About this task: Each entry must be given again exactly as it appears, with images excluded.

[Records from a data source]
◆ ◆ ◆ ◆ ◆ ◆ ◆
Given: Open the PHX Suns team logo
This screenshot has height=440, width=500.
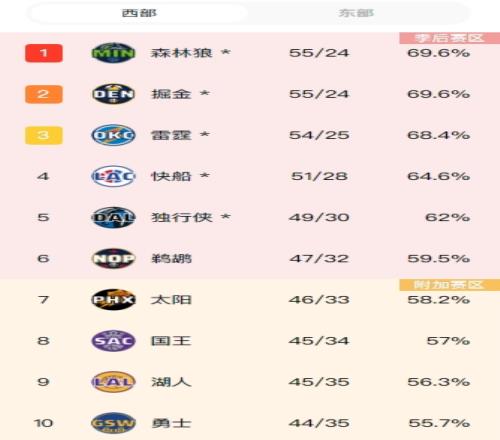Looking at the screenshot, I should (x=113, y=300).
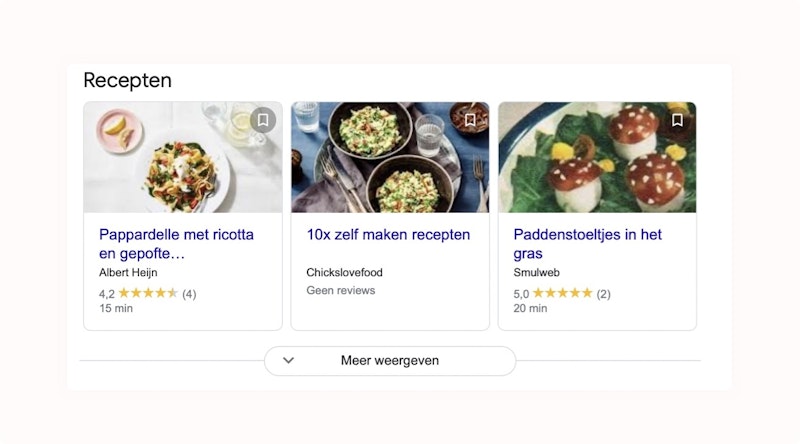
Task: Click the 4,2 star rating
Action: (147, 293)
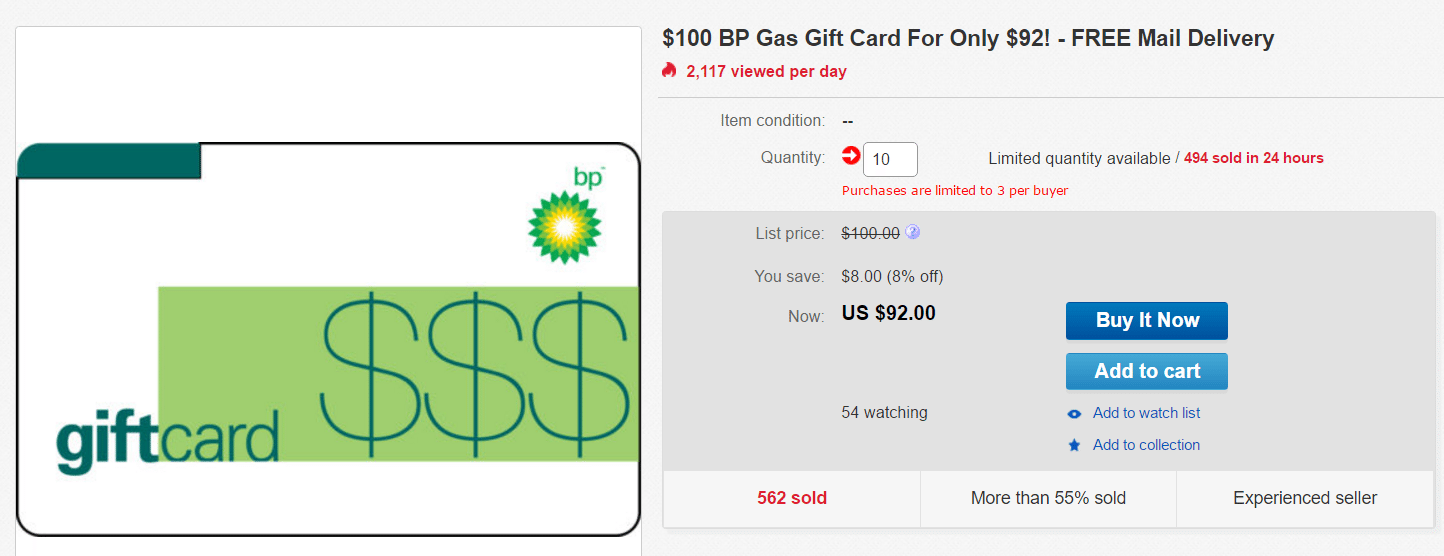Click the flame icon beside views count
Image resolution: width=1444 pixels, height=556 pixels.
click(x=669, y=71)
◆ ◆ ◆ ◆ ◆ ◆ ◆
Exercise result:
Given: Open the PHX Suns team logo
This screenshot has height=440, width=500.
Looking at the screenshot, I should (x=113, y=300).
Task: Click the 4,2 star rating
Action: (147, 293)
Click the flame icon beside views count
Image resolution: width=1444 pixels, height=556 pixels.
click(x=669, y=71)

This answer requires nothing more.